I also broadly agree with the idea that core developers could communicate goals and WIPs in a better way than a small fraction of archived JuliaCon talks, the rare blogposts, or a couple experimental points in release highlights. Discourse, Github, or a chatbot to regurgitate their discussions were never where core developers announced their intentions to the public, so I’m not surprised those didn’t give answers either. It’s worth pointing out that the core language and developer communications are not actually why people use languages. Most practical libraries are not on any language’s core developers’ radar, so focusing entirely on core Julia development isn’t going to help people decide if Julia is useful. Going back to Python for example, even high-performance Python users are looking at independently developed and funded projects, not CPython’s experimental and comparatively limited JIT.
You’d have to watch a JuliaCon talk to learn a couple developer’s perspectives, but the short answer to those first 2 questions is yes.

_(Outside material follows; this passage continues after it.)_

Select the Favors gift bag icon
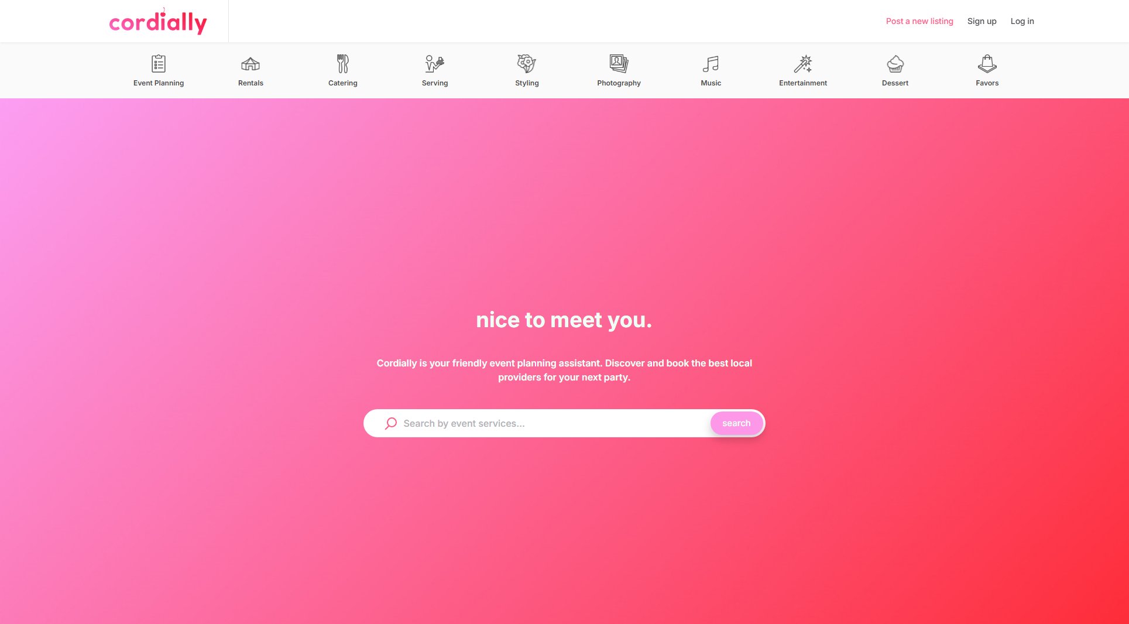The width and height of the screenshot is (1129, 624). (987, 63)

It doesn’t appear to be a solid fundamental feature because it’s not. Julia was designed for JIT compilation in interactive workflows, and caching compiled code at all has been a complicated and ongoing work in progress.

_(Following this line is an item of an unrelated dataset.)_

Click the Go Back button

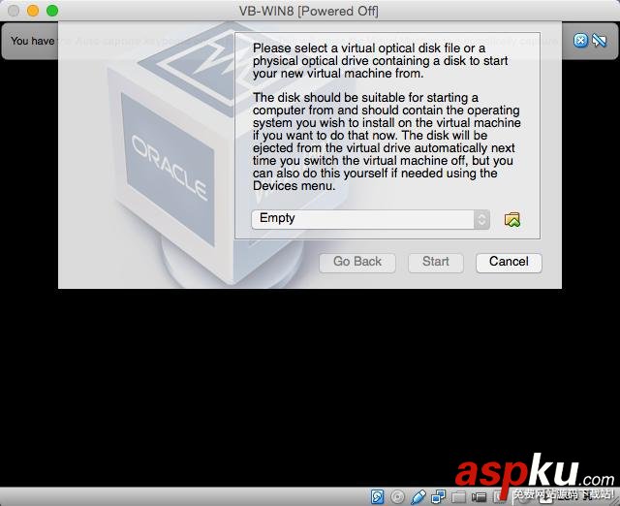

Shipping a binary started with a largely independent project PackageCompiler shortly before Julia’s v1 release, and it’s not used often because it bundles the relatively massive Julia runtime and all loaded packages. It’s not even how caching compiled code works for interactive workflows. JuliaC, an experimental and very incomplete feature released just last month, aims to trim a binary and still support a large part of the language. However, there will be additional limitations no matter how much it improves; for example, removing the JIT compiler means we can’t use the archetypically dynamic eval at runtime.
I would contest the comments that JuliaC is not a core feature by this point because core developers are obviously prioritizing its development, but they probably meant that shipping AOT-compiled binaries was never part of Julia’s initial pitch or releases. It was also never part of any official description of the two-language problem, and the two-language problem does not imply or assert that we shouldn’t ever use two (or more) languages. If you read otherwise, then you were severely misinformed; anybody can write or generate a blogpost. Exaggerating the context of the two-language problem is so common, it topped my personal misconception list.

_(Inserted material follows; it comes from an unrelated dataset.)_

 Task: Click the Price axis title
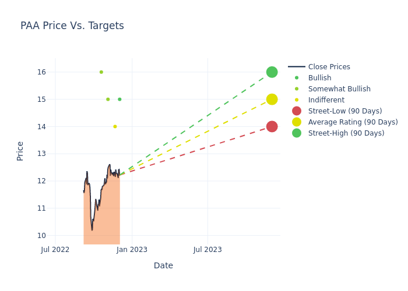tap(20, 151)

Broadly speaking, there is always work on improving compilation and performance. Nobody can centralize all the ideas and work on such a broad topic even if there’s a Github issue naming it. Currently that issue just has a disagreement about whether to keep the issue open as a searchable indicator or to close it for not being tied to a specific release (worth pointing out there are plenty of open long-term issues without an associated release). In any case, improvements will far likely be incrementally implemented in countless scattered pull requests, which you really don’t need or want to read, and that issue might only provide updated benchmarks if kept open. A benchmark with contributions from the wider ecosystem would probably be more informative than Documenter alone.